Updated April 2015: Brake hoses and gear leads may need some wiggling to ensure they are unrestricted after set up. Before heading to Morocco in Dec 2014, I decided to get new hoses fitted to remove the possibility of kinking after I discovered a bit of chafe. My ideal bikepacking or touring bike will have manual disc brakes rather than hydraulic for this reason. for now, I’ll make do and mend.

Wildcat Lion with new brake hoses

The straps will rub against paintwork and you may wish to protect yours. There is a small amount of chafe where the webbing wraps around the dry bag. We use Alpkit Airlock XTra bags and they’re holding up well.

Overall, the retention system is robust, light and effective. Like I said earlier, we bought two.

Wildcat Tiger

Wildcat Gear on the Wild Atlantic Way

Wildcat Gear on the Wild Atlantic Way

This fits on the back of the bike and easier and quicker to attach than the Wildcat Mountain Lion. Packing an 8L drybag takes a bit longer but you will quickly learn how to customise and adapt your packing to make loading the drybag  a simple job.
Updated April 2015: We now use 13L Alpkit tapered dry bags and these fit much better in the Wildcat Tiger as you can see from the image below.
Wildcat Tiger with Alpkit Tapered drybag

Multiple straps attached under the saddle and around the seat post hold the bag securely in place and it hasn’t restricted my riding. Chafe is not an issue as the saddle system is a tapered bottomed capsule. My preference is for the bag to be as symmetrical as possible as it balances better and is aesthetically pleasing.

If you hear squeaking, ensure that all straps are tight.

We bought a second one of these too.

Wildcat Gear Ocelot

Wildcat Ocelot Partial Frame Bag

Wildcat Ocelot Partial Frame Bag

Ordered for our trip to Morocco in December 2013, it’s a (Size L) partial frame bag with a quality waterproof full length zip and a useful side pocket. It’s attached to Dan’s bike and big enough to hold a light two man tent or tarp, poles and sleeping mat. Riding is unrestricted and the construction strong. The lead from the headlight battery pack fits though a conveniently placed slot. Attachment takes seconds with a simple system of Velcro straps.
Wildcat gear side view MoroccoSince then, Dan has taken the plunge and ordered more wildcat gear – a bespoke full size frame bag that we took on a bikepacking trip to The Netherlands and also to the High Atlas Mountains of Morocco.

Wildcat Lioness used to hang helmetI  consoled myself by making a DIY frame bag.

In the summer of 2014, I added the wildcat lioness to my bikepacking luggage and wrote a review.

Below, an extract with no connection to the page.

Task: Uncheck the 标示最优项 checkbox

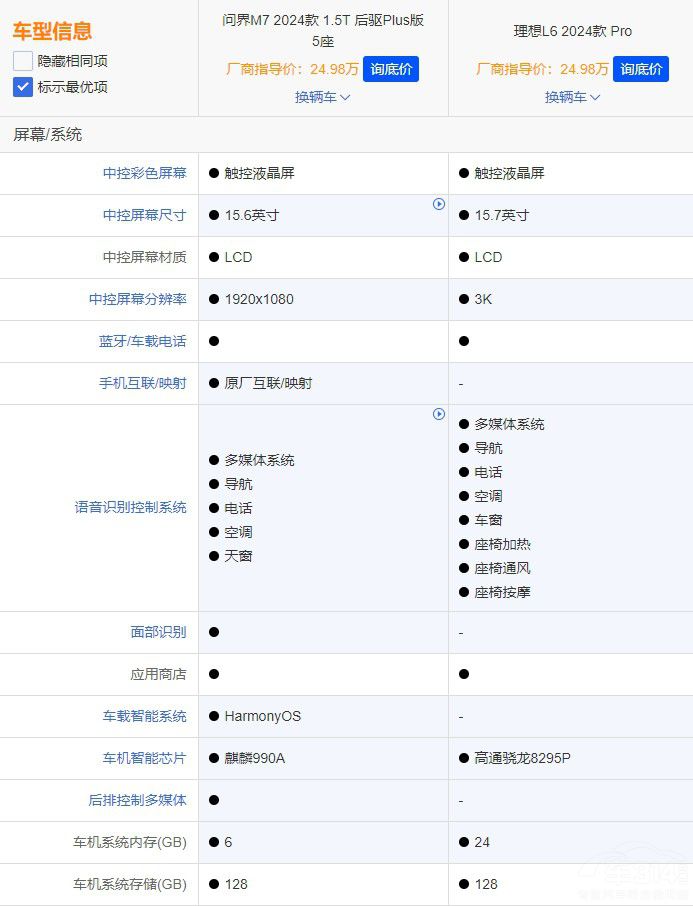Action: pos(23,87)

Wildcat gear review lioness

If you fly with your bike,  Wildcat Gear systems are small, light and easy to carry. If you fancy hiring a bike when you’re away, you can bring your kit with you and attach it to almost any bike and have an adventure even when you’re on a work trip.  I  took the Wildcat Tiger on a business trip to the Italian Alps.

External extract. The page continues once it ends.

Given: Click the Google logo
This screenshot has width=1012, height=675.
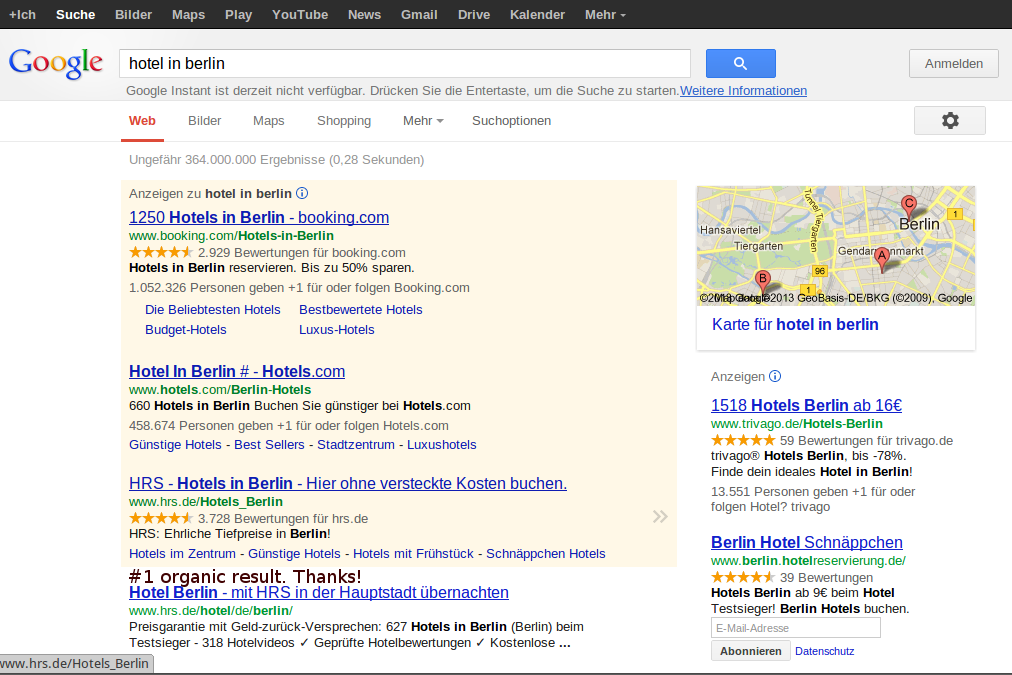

There’s a full kit list for you to download too.

 

Meraid Griffin

Freelance writer, adventurer and public speaker. Descibed in the Sunday Times as a 'modest explorer'. Nothing modest about me.

5 Comments:

  1. Thanks for that review, very good.
    You make no mention of where to buy the double banana holder though…?(as seen in last picture) haha

  2. I enjoyed reading your reviews of the WildCat gear. The Mountain Lion looks much more durable and stable than Alpkits.

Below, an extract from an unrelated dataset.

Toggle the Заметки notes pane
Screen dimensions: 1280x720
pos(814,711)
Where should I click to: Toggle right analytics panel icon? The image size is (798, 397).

    How are you holding the map to the top of the handlebar/harness? Is this useful / stable? Any info will be much appreciated.

    • Meraid Griffin

      Hi there OutdoorFirmo, I can only comment on the durability of Wildcat Gear without comparison to Alpkit’s systems as I’ve not used theirs. The map holder has been ditched now because it wasn’t up to the job. It was made by Zefal and an odd size. It didn’t hold any maps without having to refold them and one of the straps broke. Now we keep the map in a side pocket of the Full size Wildcat Frame Bag that is on Dan’s bike and take it out when we need to. Mostly we use the GPS with maps for back up. Occasionally we navigate by the sun so that we at least end up in the right general direction. The old fashioned art of asking for help and getting directions is a nice way to meet the locals and it’s great when we discover things that are not on any map.